Chromium-doped zinc gallate: Impact of Sn4+ co-doping on the persistent luminescence properties at the nanoscale applied to bio-imaging

Persistent luminescence (PersL) nanoparticles emit a signal that lasts long after the excitation has ended, enabling highly sensitive bioimaging without background noise. By using UV light as the excitation source prior to injection, a strong PersL signal can be detected in vivo before disappearing within a few hours. For long-term imaging, we have shown in the past that visible LED can be used to re-excite ZnGa1.995Cr0.005O4 (ZGO:Cr3+) nanoparticles in vivo, producing a signal intensity that is, however, much lower compared to the signal obtained after the UV pre-excitation method. This lower signal intensity of the nanoprobe when using a visible LED may prevent its detection in some cases. Herein, we report an improvement in visible LED excitation efficiency using PersL Zn1.33Ga1.335Cr0.005Sn0.33O4 (ZGSO:Cr3+) nanoparticles. We fully compared ZGSO:Cr3+ and the original ZGO:Cr nanoparticles in terms of structure, optical properties and bio-imaging potential.

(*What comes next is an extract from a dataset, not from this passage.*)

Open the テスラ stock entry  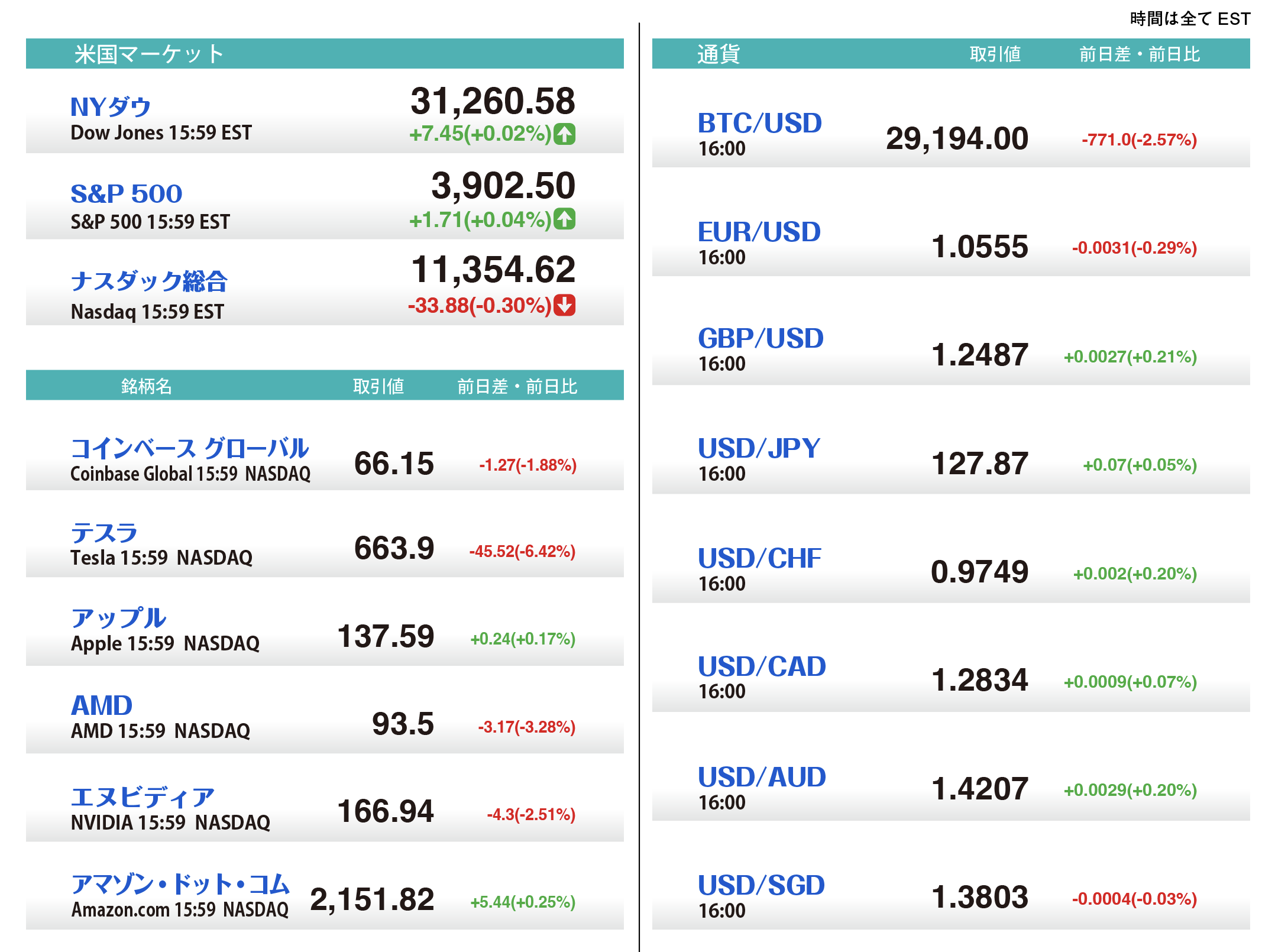(104, 533)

Co-doping with tin strongly increases persistent luminescence, even at the nanoscale. In vivo imaging results showed that ZGSO:Cr3+ exhibited an approximately 3-fold signal enhancement over ZGO:Cr3+ using UV pre-excitation. More interestingly, when using LED excitation, the signal intensity of ZGSO: Cr3+ is more than 10 times higher than that of ZGO:Cr3+, making ZGSO nanoparticles much easier to detect. ZGSO:Cr nanoparticles can be surface-modified with PEG to produce nanoprobes with much longer residence time in blood. This unique comparison between the two compositions makes ZGSO:Cr3+ a more effective imaging diagnostic probe than the original ZGO:Cr3+ nanoparticles, opening up new applications for in vivo diagnostics.